* **ページ本文**:

"""

以前、或る板で、
平行線になっているやりとりを見かけた。
Aは自分自身のカラダと心から滲み出た、
身を切った主観的世界からの言葉を発している。
BはそのAの言葉に対し、持論を投げかけている。
それはどちらかと言うと一般論寄りの言葉で、
アドヴァイスのニュアンスまで含まれている・・・。
AとB、どちらの言葉が正しいか、という事では無いのだが、
二者の立っている位置があまりに異なっている印象を受ける。
BはAに向かってボールを投げているつもりだが、
Aのグローブはそれを受け取れないカタチをしている。
一球目はAのグローブに入らなかった。
Aはあらためて自分のグローブのカタチに関わる内容(自己状況説明)をコメントする。
Bはそのコメントを受けて、二球目を投じる選択をした。
しかし、一球目と同じボールをまた投げてしまっている。しかも力投、豪速球・・・。

"""

* **提供資料**:
"""

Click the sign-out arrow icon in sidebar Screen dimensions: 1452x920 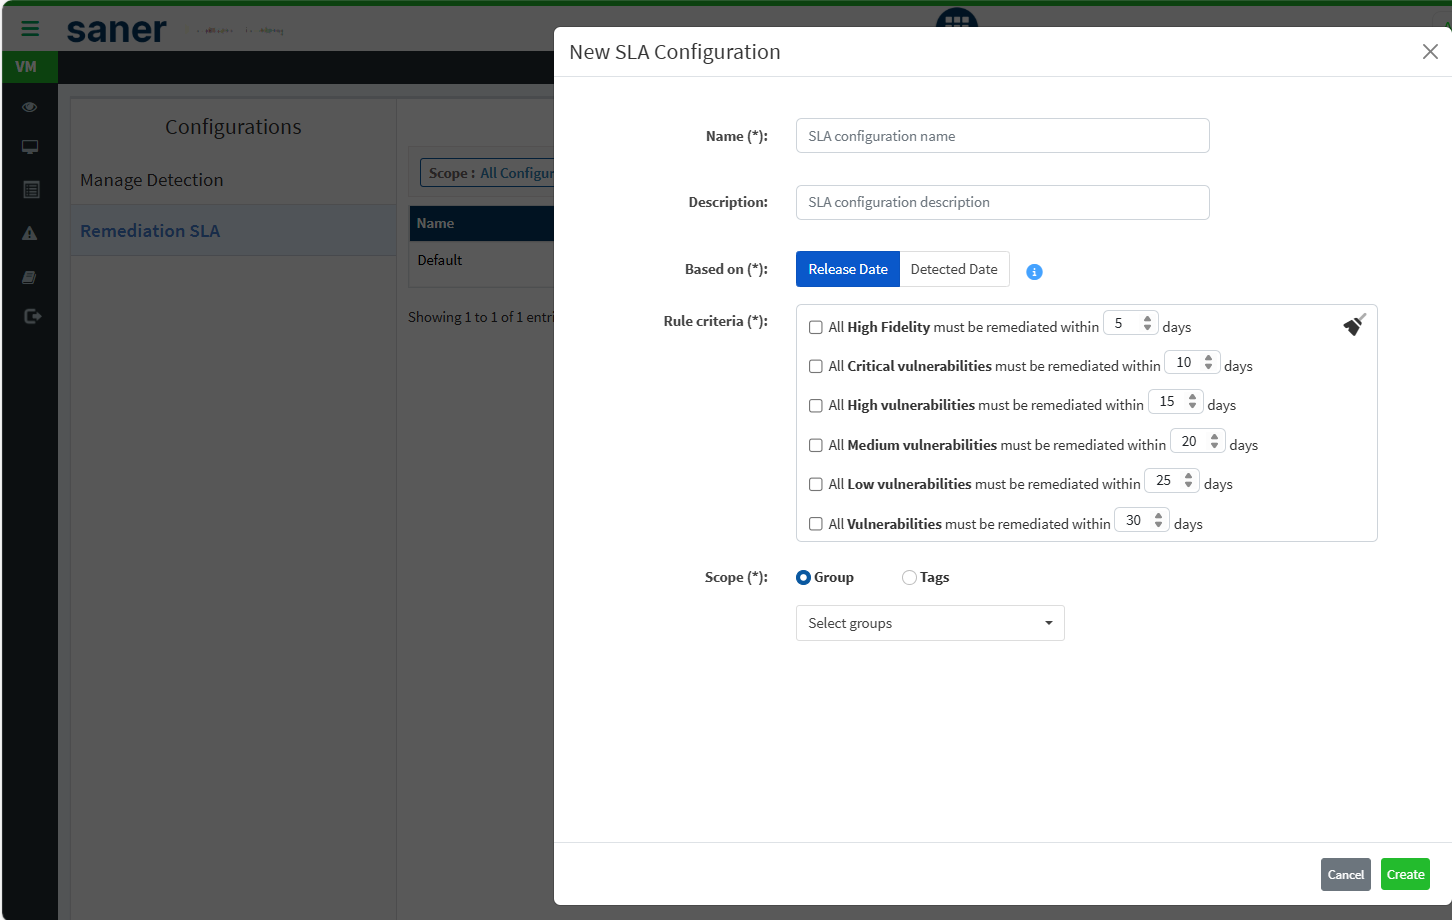click(33, 316)
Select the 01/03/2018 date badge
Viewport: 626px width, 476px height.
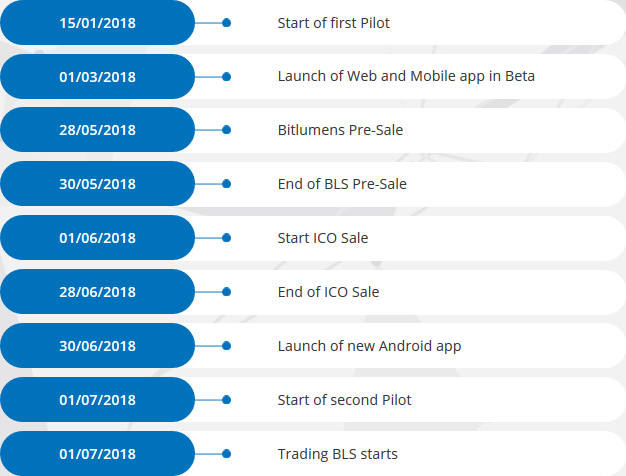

"""

* **取り組む課題**: 掲示板でのやりとりをキャッチボールにたとえた本文を、最後の文の後から書き継いでください。 提供資料は、本文とは別個のものです。

* **回答は以下**:
そのやりとりが続く内、とうとうAはBから受ける苦痛を訴え、
其処にやんわりと仲裁っぽくCが登場した。
Bはあくまで自分の投げたいボールを投げて、
それをAに受け取らせたいという欲望を優先したピッチングだったのだろう。
しかしBの一般論的アドヴァイスのボールは、
主観的世界で形成されたAのグローブには収まらない。
つまり、会話が成立していない。
Aはどちらかというと、余裕の無い苦しい自己状況にあった。
自分のグローブをBのボールに合わせて作り替える事は出来ず、
そんな気遣いのエネルギーを削る意味も見出せない。
つまりAはBのボールを求めていない・・・。
そうなると、関わって来たBが、
このAと「本当のキャッチボール、会話をしたかったのか?」という事である。
もし会話をしたかったとしたら、
Aのグローブのカタチを、Aの言葉から感じ、想像し、
少なくともそのイメージされたグローブへおさまる初球を選択する、という事になる。
Aのグローブに同調したボールをまず投げる、という事である。
「Bの投げたAのグローブに同調したボール」をAのグローブが受け止めると、
響きが生じる。
此処でAは初めてBにボールを投げ返せる。
会話のキャッチボールが此処から始まる。
キャッチボールが始まれば、
そのやりとりの中で、
お互いのグローブは色々な響きを発し、
両者のあいだには新たな響きが生じ、
お互いに変化も生じて行く。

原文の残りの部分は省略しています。